The festival, which includes staged readings and critical discussion, showcases both new works currently in development and cutting-edge theater. Writers and actors will be on hand to hear and learn from remarks about their work.
“These plays are alive in the room,” said Hope Villanueva, the theater’s literary manager. “What’s electric is the moment when a playwright sees the audience feel something. That reaction becomes part of the revision. And for the audience, being inside that process is what makes it spark.”
Each fall, the theater issues an open call for full-length plays. The four finalists are selected through a national review process and invited to Sag Harbor for a week of rehearsal and a staged public reading, performed by professional actors and followed by a conversation between the playwright and the audience.
“Mister Halston,” by Raffaele Pacitti, is set in New York in 1987. The scene is the living room of the East Side apartment of the famed American fashion designer. The play, a fictionalized version of an interview that led to an important New York Times piece, traces Halston’s rocky career, set against a tumultuous time in the city’s history.
Mr. Pacitti is an art director with a background in advertising, magazine design, and publishing. His works spans theater, music, and fashion; he has said that his passion for storytelling and visual language led to a transition into playwriting.
“Curvy Widow,” a musical comedy with book by Bobby Goldman and music and lyrics by Drew Brody, is based on Ms. Goldman’s experiences in post-bereavement dating. The character of Bobby struggles with being middle-aged and single, braving the internet and its dating apps in search of a new beginning and a new version of herself. The performance is set for June 7 at 2 p.m.
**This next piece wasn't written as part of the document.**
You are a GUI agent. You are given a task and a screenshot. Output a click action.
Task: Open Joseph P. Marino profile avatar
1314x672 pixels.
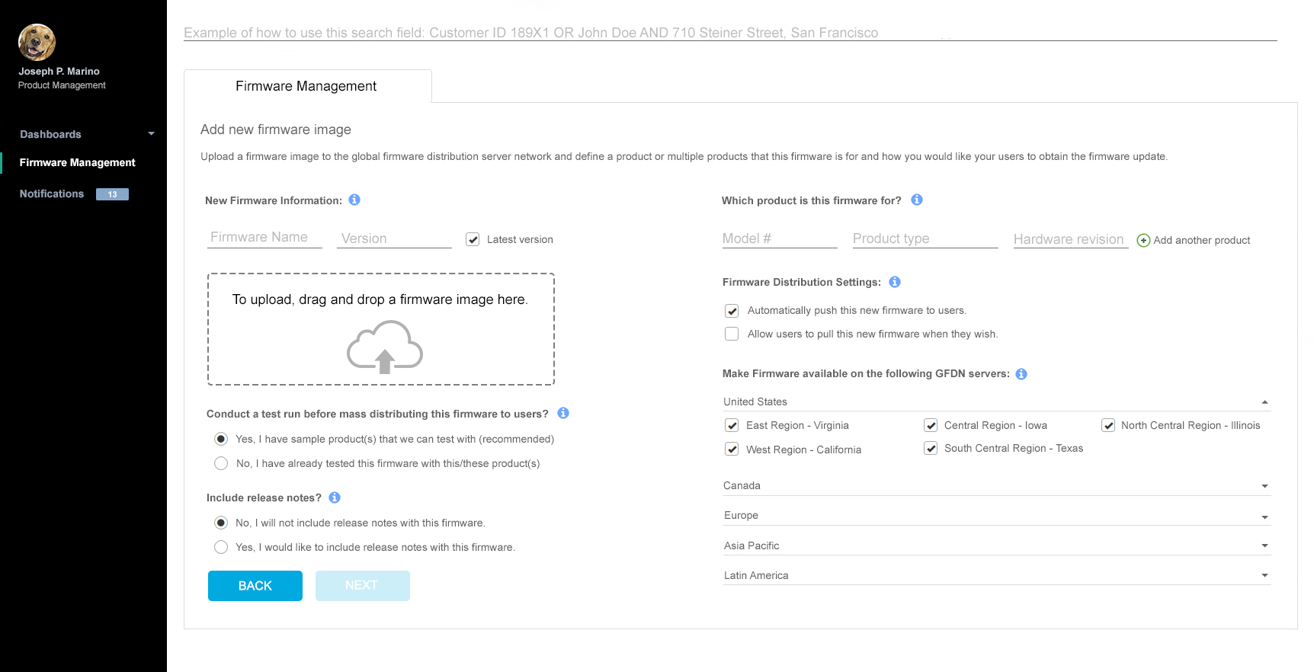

Ms. Goldman is a Broadway producer and writer whose late husband, James Goldman, won an Oscar for his screenplay for “The Lion in Winter.” Drew Brody, a songwriter whose work spans rock, pop, and folk, has contributed music to Broadway, independent films, and solo and collaborative albums.
“Ajax,” by Habib Yazdi, is set in Tehran in 1953, the year a coup orchestrated by the United States and Britain overthrew Iran’s democratically elected prime minister. (The operation was code-named Operation Ajax.) In the play, a clean-cut American arrives at a villa in Tehran where Kambiz, a gardener and pool boy with dreams of a better life, becomes entangled with the American, the Shah, and the prime minister. The play will be performed on June 9 at 7 p.m.
An Iranian-American playwright and filmmaker, Mr. Yazdi’s work has been featured at festivals and museums around the world. He is a graduate of the N.Y.U. Tisch School of the Arts, where he received the Oliver Stone Screenwriting Award and the Goldberg Play Prize.
In “U.X.,” by Jason Gray Platt, a jobless journalist partners with a tech entrepreneur on a new project: a virtual reality system that can be used in sensitivity and inclusion training. Once the project begins, things go awry, and it becomes clear that the best intentions can be used to amplify the worst instincts.
Mr. Platt’s work has been developed and produced by theaters across the country, including Actors Theatre of Louisville, Round House Theater in Bethesda, the Denver Center Theatre Company, and the Playwrights Realm in New York City.
Tickets to each performance are $15.